It's (Strange) Science: How STDs Influence Monogamy

holding hands
Love, Sex

A new study investigates the evolutionary effect that monogamy has on STIs.

Monogamy is a great idea, if you're in to that type of thing. People in monogamous relationships have many things going for them, aside from getting to do it without a condom and not being alone, but they also get to build a life together. For many, if not most, that seems to be the game plan. At least that's what the hundreds of online dating services will have you believe.

But for all the great things that come with monogamy, there are some downsides, too. One of those downsides, which seems sort of strange, but is true, is the evolutionary effect that monogamy has on sexually-transmitted infections (STIs), or rather the effect they have on each other.
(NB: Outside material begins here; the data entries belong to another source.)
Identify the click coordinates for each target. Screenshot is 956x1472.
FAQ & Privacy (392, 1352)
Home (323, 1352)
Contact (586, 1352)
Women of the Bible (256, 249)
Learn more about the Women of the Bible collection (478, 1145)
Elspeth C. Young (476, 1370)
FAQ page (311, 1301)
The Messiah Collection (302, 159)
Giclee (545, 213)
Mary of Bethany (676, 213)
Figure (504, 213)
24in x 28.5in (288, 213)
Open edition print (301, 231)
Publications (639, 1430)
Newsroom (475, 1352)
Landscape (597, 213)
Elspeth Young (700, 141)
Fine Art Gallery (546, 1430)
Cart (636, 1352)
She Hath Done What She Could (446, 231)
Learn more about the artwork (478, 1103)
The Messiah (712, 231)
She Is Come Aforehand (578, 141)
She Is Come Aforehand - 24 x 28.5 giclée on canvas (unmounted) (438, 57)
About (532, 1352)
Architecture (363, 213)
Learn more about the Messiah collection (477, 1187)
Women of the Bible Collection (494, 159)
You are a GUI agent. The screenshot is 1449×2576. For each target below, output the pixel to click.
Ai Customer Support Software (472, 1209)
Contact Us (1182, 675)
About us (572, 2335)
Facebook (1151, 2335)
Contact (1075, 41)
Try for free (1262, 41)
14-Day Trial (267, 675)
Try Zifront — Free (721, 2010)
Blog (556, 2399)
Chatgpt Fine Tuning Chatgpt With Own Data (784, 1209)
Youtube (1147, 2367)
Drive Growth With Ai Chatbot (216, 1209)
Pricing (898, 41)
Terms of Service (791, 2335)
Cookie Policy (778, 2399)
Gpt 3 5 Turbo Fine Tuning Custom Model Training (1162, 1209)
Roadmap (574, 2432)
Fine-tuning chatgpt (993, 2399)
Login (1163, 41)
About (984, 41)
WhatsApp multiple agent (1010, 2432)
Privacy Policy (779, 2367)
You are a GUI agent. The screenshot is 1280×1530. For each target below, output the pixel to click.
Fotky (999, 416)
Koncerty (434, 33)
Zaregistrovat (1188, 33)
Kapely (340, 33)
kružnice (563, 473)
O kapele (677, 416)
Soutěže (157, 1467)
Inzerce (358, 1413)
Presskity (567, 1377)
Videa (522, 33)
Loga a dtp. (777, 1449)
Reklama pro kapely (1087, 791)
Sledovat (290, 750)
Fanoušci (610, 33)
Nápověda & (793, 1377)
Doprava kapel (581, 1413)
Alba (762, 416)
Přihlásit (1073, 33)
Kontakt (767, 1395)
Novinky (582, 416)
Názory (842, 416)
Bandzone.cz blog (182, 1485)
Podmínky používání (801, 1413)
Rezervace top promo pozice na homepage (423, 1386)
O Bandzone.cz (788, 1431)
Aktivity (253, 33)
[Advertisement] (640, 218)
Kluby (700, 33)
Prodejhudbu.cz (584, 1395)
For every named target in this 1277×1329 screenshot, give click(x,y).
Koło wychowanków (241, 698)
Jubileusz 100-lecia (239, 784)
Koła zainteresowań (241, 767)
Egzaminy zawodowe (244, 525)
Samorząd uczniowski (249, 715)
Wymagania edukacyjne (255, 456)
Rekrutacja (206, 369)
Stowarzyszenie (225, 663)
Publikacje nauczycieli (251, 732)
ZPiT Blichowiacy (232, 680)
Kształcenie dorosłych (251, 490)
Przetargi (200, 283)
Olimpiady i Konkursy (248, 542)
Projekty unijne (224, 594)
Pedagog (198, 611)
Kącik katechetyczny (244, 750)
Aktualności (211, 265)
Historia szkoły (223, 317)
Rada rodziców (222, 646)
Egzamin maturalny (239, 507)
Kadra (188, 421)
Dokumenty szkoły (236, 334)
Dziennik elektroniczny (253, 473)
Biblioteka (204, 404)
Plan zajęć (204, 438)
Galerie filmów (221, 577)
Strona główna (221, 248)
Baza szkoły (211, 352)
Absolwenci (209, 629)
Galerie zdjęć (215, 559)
Studies have found that STIs have a direct hand in monogamy, because people are only likely to be monogamous when faced with the possibility of getting an STI that could be fatal. The idea is if there are a multitude of STIs out there, and they're easy to contract and can lead to death, people are more likely to couple-up. But in a society where those types of STIs don't exist, if we were to somehow eradicate them, then monogamy might not seem all that glamorous after all. Instead, people might opt for a promiscuous lifestyle where there are no rules. Further investigation into this theory by scientists also found that it would only be at "intermediate transmission rates," would people want to couple up. In other words, people have to be faced with an easy transmittable disease or one that guarantees death, before monogamy starts looking like a good idea.

Let's face it: monogamy is something that we decided was good for us, not something that we're biologically and evolutionarily supposed to be geared toward. If the threat of an STI has to be a great one before we'll consider monogamy as a good idea and a means to keep the species going, then that says something right there.

As the study's researcher David McLeod, a doctoral student at Queen's University in Ontario explains, monogamy, at least when we consider diseases, is rare. "It's difficult to get the strategy off the ground." We like the idea in theory, because there is something to sharing financial obligations and raising a child together, but mating for life isn't an easy thing to pull off.

I think all we can do is give it a shot, commit to it the best we can, and if it's not for us, move on. It's not the worst thing in the world if we can't make monogamy work for us, especially if our reasons for going into it are as ridiculous as getting to have sex without a condom. There has to be more behind the urge to commit than just that.